Cartas a las estrellas ✨
Hoy levanto la mirada al cielo y les escribo… porque hay historias que no caben en la tierra.
Por: Karla Ayala
Se han cumplido dos años desde que las constelaciones familiares llegaron a mi vida, o tal vez… desde que yo llegué a ellas. Y todavía me pregunto, como mi hijo: ¿por qué constelaciones y no galaxias? Tal vez porque cada historia es una estrella, y juntas forman figuras que solo el alma puede entender.
Dicen que este camino comenzó con Bert Hellinger, pero para mí comenzó el día en que algo dentro de mí pidió respuestas. Respuestas que no estaban en la lógica, sino en lo invisible, en esos hilos silenciosos que nos unen a quienes vinieron antes.
Ahí entendí que no todo lo que duele nace en nosotros. Que hay memorias, historias y amores inconclusos que viajan en nuestro interior, esperando ser vistos.
Y entonces apareció Eugenia… como llegan las cosas que no se buscan, pero que estaban destinadas.

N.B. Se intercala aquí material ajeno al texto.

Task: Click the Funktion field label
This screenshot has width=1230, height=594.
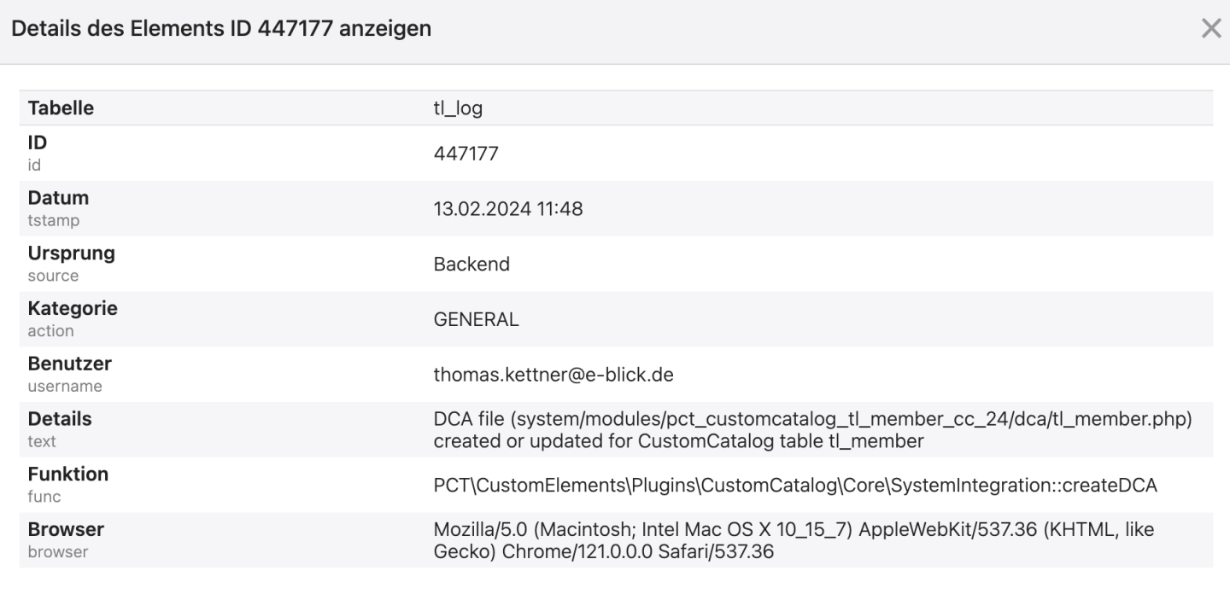Action: pyautogui.click(x=68, y=475)
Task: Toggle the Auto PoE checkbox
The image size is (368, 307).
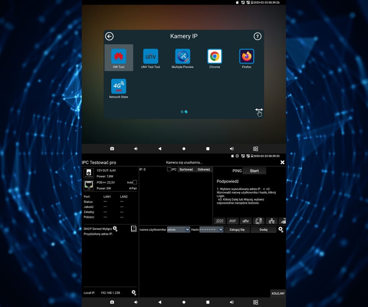Action: click(x=135, y=182)
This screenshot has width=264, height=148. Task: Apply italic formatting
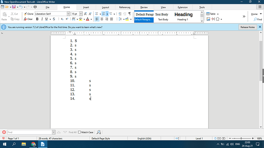[x=42, y=19]
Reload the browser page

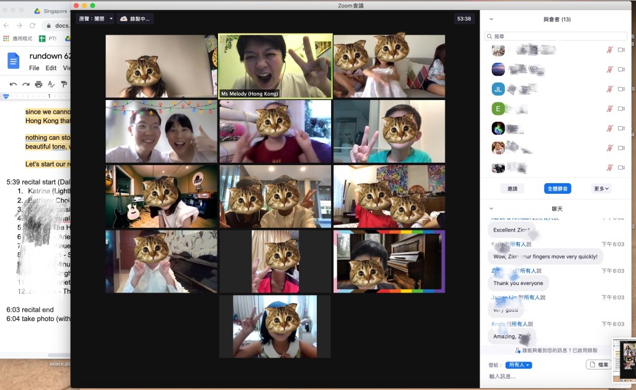tap(32, 25)
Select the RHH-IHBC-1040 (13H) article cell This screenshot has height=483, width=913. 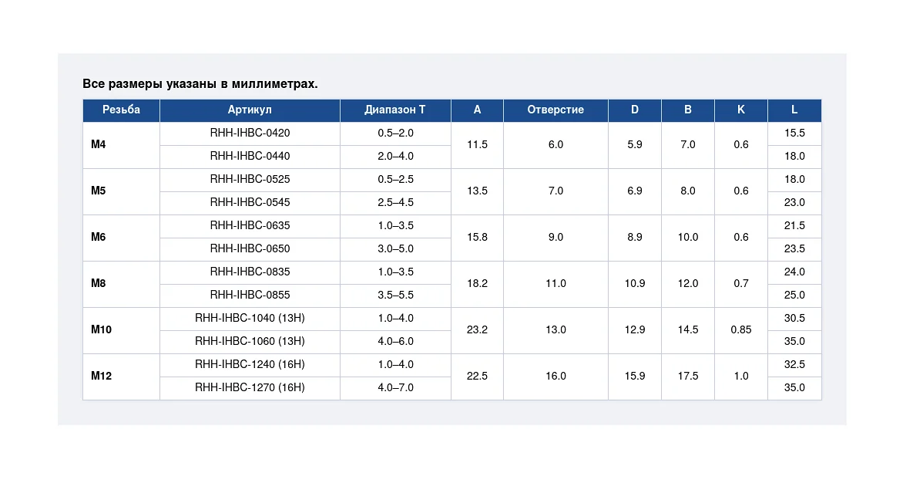tap(250, 318)
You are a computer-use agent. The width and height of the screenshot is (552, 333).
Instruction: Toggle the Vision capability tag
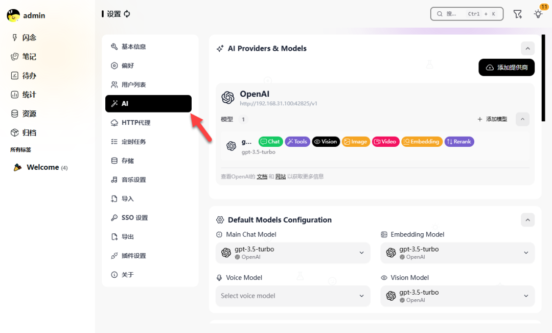pos(326,142)
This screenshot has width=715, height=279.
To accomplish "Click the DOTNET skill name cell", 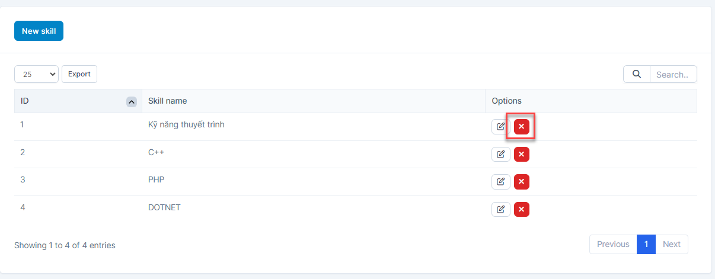I will [x=164, y=207].
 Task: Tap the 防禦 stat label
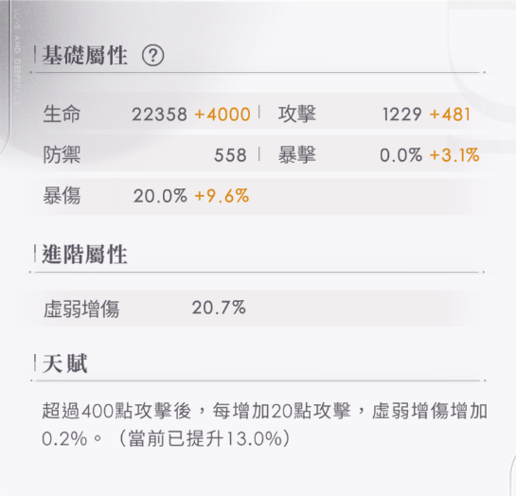pyautogui.click(x=62, y=154)
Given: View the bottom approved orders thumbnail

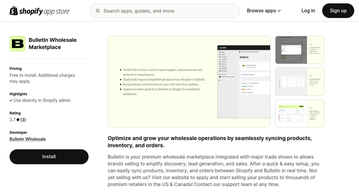Looking at the screenshot, I should pos(299,113).
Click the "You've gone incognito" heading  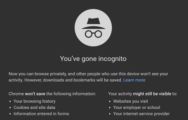point(93,59)
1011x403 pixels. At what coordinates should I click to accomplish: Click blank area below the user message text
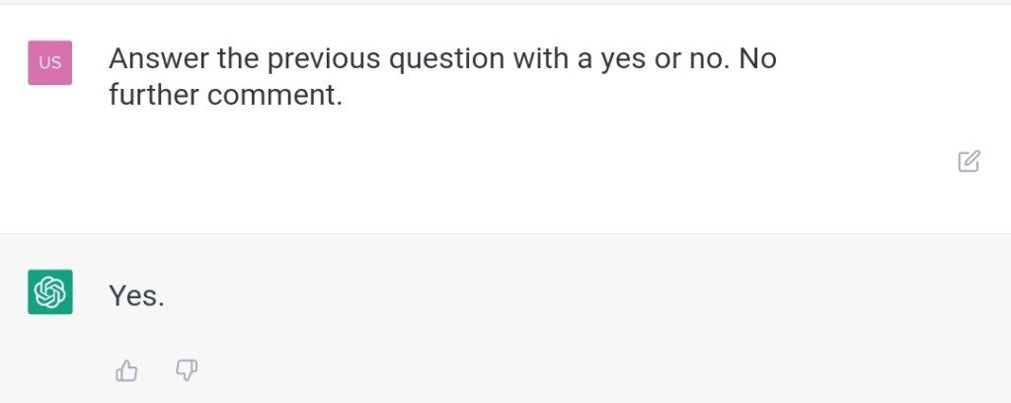click(x=494, y=178)
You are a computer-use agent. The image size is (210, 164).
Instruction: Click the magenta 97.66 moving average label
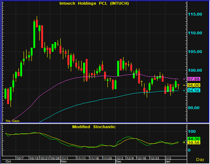click(194, 79)
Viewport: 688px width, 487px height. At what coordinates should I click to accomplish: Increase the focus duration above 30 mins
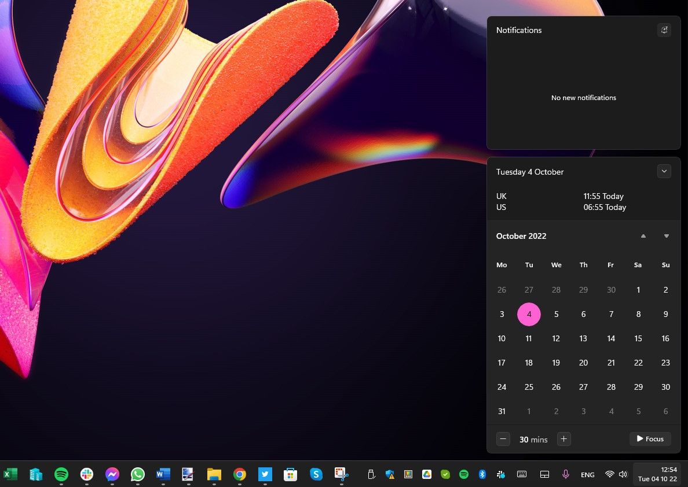pos(563,438)
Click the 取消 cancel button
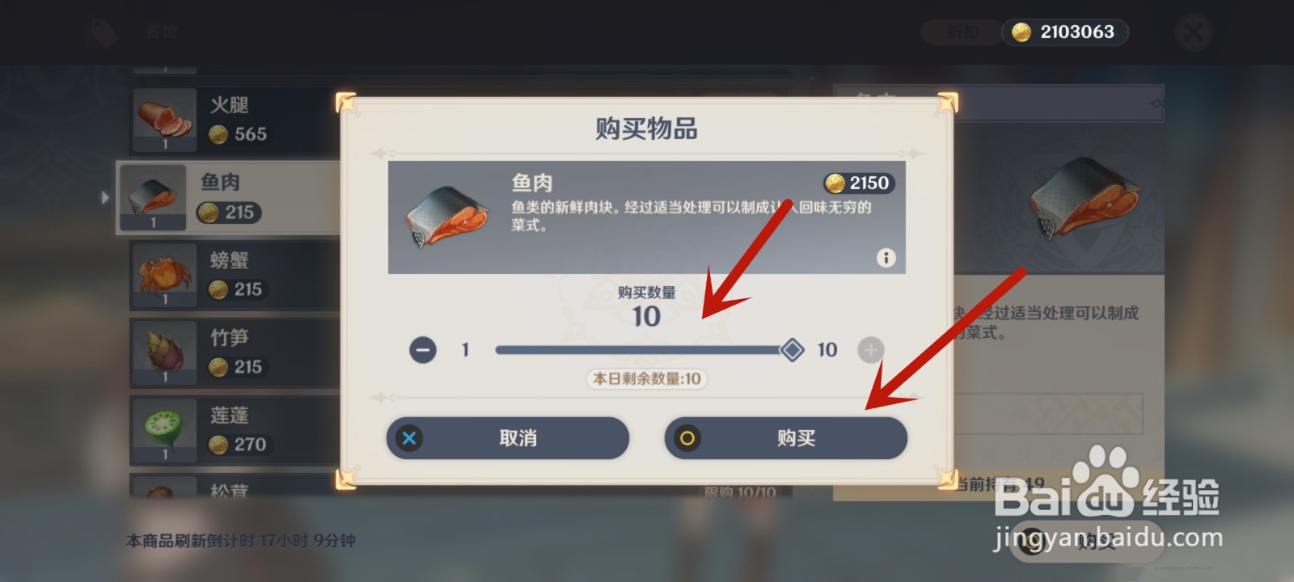 [x=508, y=438]
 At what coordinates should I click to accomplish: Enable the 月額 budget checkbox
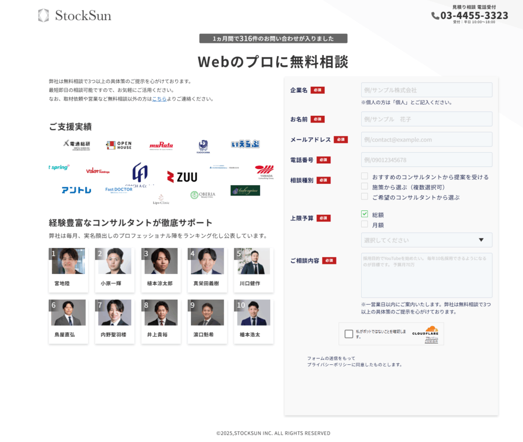point(365,225)
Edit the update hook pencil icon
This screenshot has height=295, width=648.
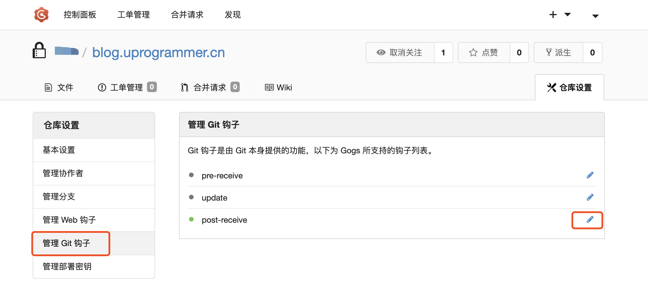click(x=590, y=197)
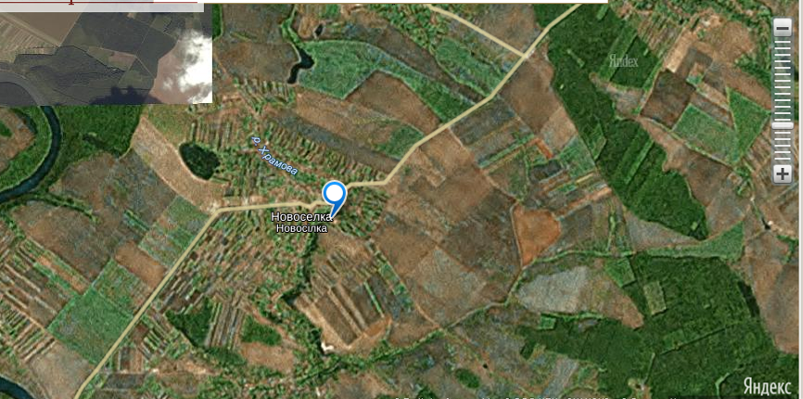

Como un regalo que no sabía que necesitaba. Con ella no solo entendí un episodio de mi vida, entendí que sanar también es mirar con amor lo que antes dolía.
Recuerdo esas largas horas… esperando, observando, sintiendo. Historias que no eran mías, pero que de alguna forma también lo eran. Dolor que se volvía enseñanza. Cansancio que se transformaba en evolución.
Y fue así, casi sin darme cuenta, que comencé a formar parte de este universo.
Porque en cada constelación hay un orden que se revela, un alma que se acomoda, una historia que deja de pesar.
Sí, a veces termino cansada…
Sí, a veces entrego más de lo que creía tener…
Pero siempre, siempre, regreso un poco más completa.
Hoy solo quiero decirles, estrellas…
que gracias por alinearse,
por cruzar caminos,
por mostrarme que incluso en el caos… también hay sentido.